Можно — для дальнейшей эмпирической разработки — наметить здесь исторически определенные «проблемные ситуации» и переломные точки. Мне кажется, похожая по основным параметрам на описываемую здесь типовая констелляция сложилась в 1840–1850-х гг. во Франции. Я имею в виду процессы возникновения там массовых жанров коммерческой словесности и самих форм массовой коммуникации — популярной и сенсационной прессы, романа-фельетона и т. д., с одной стороны, и складывания богемы, кружков и идей «чистого искусства», его характерных фигур и культурных масок («ловцы успеха», «модные авторы» и «проклятые поэты»), этоса антибуржуазности, эпатажа и скандала как культурных форм — с другой (Готье и его кружок, включенные в оба эти процесса; Бодлер, Флобер)[195]. Отчасти подобный процесс можно было наблюдать в 1850–1860-х гг. в России. Среди прочего он получил пародийное отражение в деятельности Козьмы Пруткова, чьи сочинения вместе с произведениями А. К. Толстого чаще всего, что характерно, и цитируются в современной стебной публицистике. Один из последующих периодов расцвета кружковых и групповых форм негативной идентификации приходится на рубеж веков и дает фельетонно-пародийную продукцию «Сатирикона» и «Нового Сатирикона». По перечисленным основаниям можно было бы отчасти сблизить нынешние обстоятельства и с другим периодом — «реставраторской», по формулировке Шкловского, ситуацией в общественной и культурной жизни России середины и второй половины 1920-х гг. Ср. место «фельетона» и фельетонной интонации в актуальной литературно-критической работе опоязовцев, своего рода «стеб» у обэриутов (и позднейших стилизаций под них — в анекдотах о Пушкине и других пародиях на центральные символы интеллигентской культуры, вплоть до словесных коллажей Вагрича Бахчаняна). Вопреки, кажется, распространенным на этот счет кружковым иллюзиям и стереотипам самооценки, мы здесь, по-моему, имеем дело со вполне де-индивидуализированными формами и реакциями, способами поведения в типовых ситуациях, как бы упакованными в определенную символику, лексические формулы, коммуникативные клише и актуализируемыми сегодня.
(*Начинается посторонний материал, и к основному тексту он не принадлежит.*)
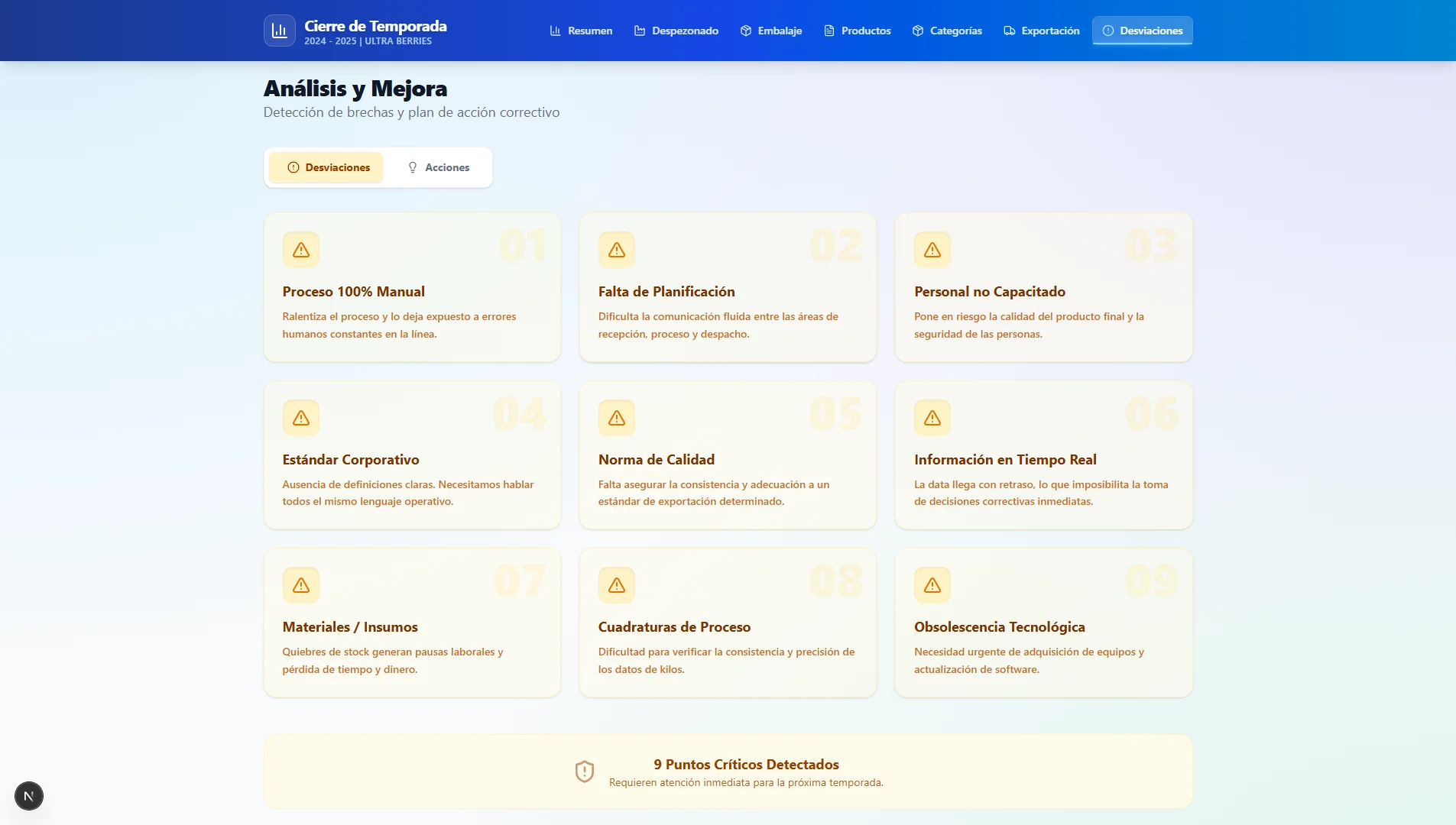
Task: Click the Despezonado folder icon
Action: pyautogui.click(x=640, y=31)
Кстати, основным ресурсом — и одним из объектов — пародирования во всех перечисленных случаях выступают литературностилистические системы, которые претендуют на доминирование в данной исторической ситуации (и имеют склонность к такому авторитарному доминированию, проявляя нетерпимость к «конкурентам» и «противникам» в борьбе за «литературную власть», по выражению Шкловского). Для Козьмы Пруткова это будет словарь романтизма и «чистого искусства», для сатириконцев — язык символизма, для «Нового Сатирикона» — вероятно, футуризм. В случае со стебом первой половины 1990-х гг. в России любопытно то, что его главным современным источником, ресурсом (из прошлого он использовал все только что перечисленные «языки») стала словесность, которая уже и сама по себе носила пародийный и центонный характер, — в частности, поэзия Т. Кибирова и Л. Рубинштейна, проза В. Сорокина и В. Пелевина. Ощущение семантической исчерпанности претендовавших на господство культурных языков (как и стоящих за ними социальных сил и авторитетов) нередко толкает в подобных случаях на поиски новой словесной энергетики, в том числе — средств эмоционального «подхлестывания», причем прежде всего — предельных, крайних, скандальных. Ирония описываемых событий заключается в том, что подобным ресурсом здесь оказался уже отработанный материал, культурный «шлак». Стиль свелся к стебу (обстоятельство, точно подмеченное в то время Б. Кузьминским). Видимо, на эту ситуацию и было не без кокетства спроецировано заемное обозначение «постмодернизм». Так на нынешние и здешние условия, соединяющие в обществе, в культуре черты домодерного и раннемодерного периодов развития, оказались без достаточного основания и необходимой рефлексии, то есть — чисто стилизаторски или, если угодно, пародически, перенесены отдельные характеристики постмодерной эпохи.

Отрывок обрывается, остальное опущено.